The Employment Allowance reduces the amount of National Insurance employers have to pay by up to £4,000 per year. So, can your limited company benefit from this incentive?
Employment Allowance – The Basics
The scheme was implemented to help stimulate economic growth and encourage small firms to take on more employees. It is open to all businesses with a total NI bill of £100,000 or less during the previous tax year.
By using the scheme, a company can write off the first £4,000 (from April 2020) of its overall Employers’ NIC bill each year.
The Allowance itself is ‘claimed’ each month via your firm’s payroll process, as the liability arises. So, no Employers’ NICs are payable until your company’s entire £4,000 allowance has been used up.

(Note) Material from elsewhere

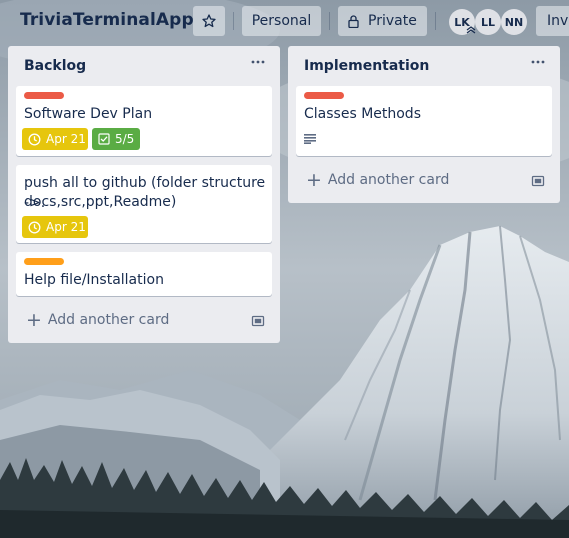 The height and width of the screenshot is (538, 569). What do you see at coordinates (88, 114) in the screenshot?
I see `card-title: Software Dev Plan` at bounding box center [88, 114].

Is your limited company eligible to claim the EA?
- You can only claim the Allowance if you pay Class 1 Employers’ National Insurance Contributions – as limited companies do.
- The self-employed are ineligible to claim against any profits they draw down personally, as they pay Class 2 and Class 4 Contributions. However, they can claim if they have employees and make Class 1 NICs.

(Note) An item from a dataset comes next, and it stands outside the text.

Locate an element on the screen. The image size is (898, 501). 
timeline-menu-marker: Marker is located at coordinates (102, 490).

- You cannot claim if you provide services to a public sector body.
- If you are caught by IR35, the Allowance cannot be claimed against deemed salary payments.

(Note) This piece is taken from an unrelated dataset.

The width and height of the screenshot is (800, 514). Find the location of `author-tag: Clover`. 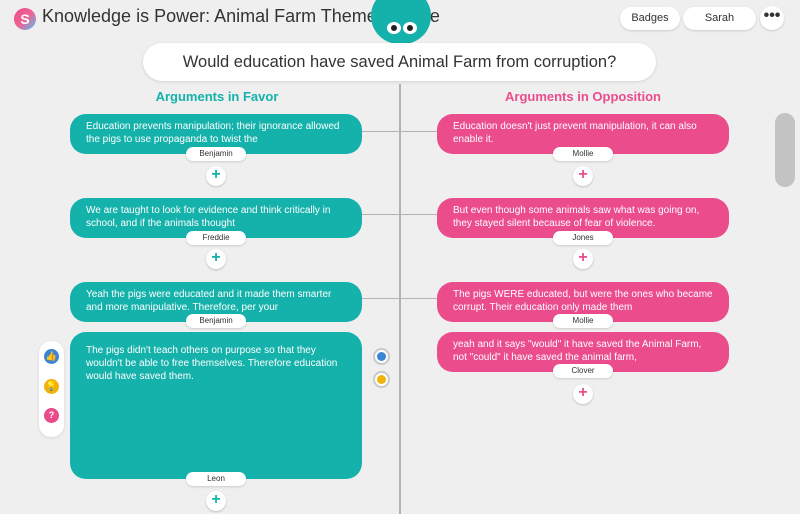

- Sole director companies without additional employees cannot claim the Allowance. The whole point of the EA is to encourage firms to take on extra staff! So, if you’re a one-man-band, without employees, your company cannot claim the EA. This rules out a large proportion of professional contractors’ companies.
- If your company does have one or more employees, at least one other person in addition to the director must be paid above the secondary NIC threshold of £8,788 per year (2020/21) to qualify.
- See Section 14 of this Government EA guide which provides examples of when the EA can be claimed by small companies. For example, if you and your spouse are both directors and both earn above the secondary Class 1 NIC threshold, you can claim the EA.
Things to consider when setting salary levels
Importantly, you will only benefit from this Government measure if you pay yourself (and your employees) high enough salaries on which to incur and claim back Employers’ NICs.
And, as salary levels increase, income tax and Employees’ NIC liabilities also rise, so there are several things to bear in mind when setting the ideal salary level.
The personal allowance (the amount you can earn before paying any income tax at all) is £12,500 from 6th April 2020, and you don’t pay any Employees’ NICs at all if your salary is £9,500 or less during the 2020/21 tax year (this is known as the ‘Primary Threshold’).
Employers’ National Insurance is paid on salaries above the ‘Secondary Threshold’ of £8,788 per year, at a rate of 13.8%.
£12,500 salary – How the Employment Allowance works in practice
If your company is eligible to claim the EA, is it worth paying the director(s) a £12,500 salary during the 2020/21 tax year, compared to £8,788?
Tax | £8,788 Salary | £12,500 Salary |
---|---|---|
Income Tax | Nil | Nil |
Employers’ NICs | Nil | Nil (£512.26 refunded by EA) |
Corporation Tax saved | £1,669.72 | £2,375 |
Corporation Tax difference | Nil | £705.28 |
Employees’ NICs | Nil | (£360) |
Net Saving | Nil | £345.28 |
- If the company pays its director(s) a £12,500 salary, its £512.26 Employers’ NI bill will be refunded thanks to the EA.
- No Income Tax is payable on either salary, as the Personal Allowance for 2020/21 is £12,500.
- By paying a salary of £3,712 more than the £8,788 salary level, the company also saves £705.28 in Corporation Tax.
- However, the director also has an additional Employees’ NI bill to pay of £360.
- So, you will be better off to the tune of £345.28 by taking a £12,500 salary in 2020/21, compared to an £8,788 salary, assuming your company is eligible to claim the EA.
- We have assumed in these examples that your total personal income is less than £100,000, as the £12,500 personal allowance is eroded by £1 for every £2 you earn above £100,000.
- From 2020/21 onwards, the EA has to be claimed every year in order to receive it, and relief can no longer be carried over between tax-years, as it has been in previous tax years.
Further Information
- Although we have taken care in producing this article with help from our own accountants, please ask your accountant if you have any questions about your salary level, and how your company could benefit from the Employment Allowance.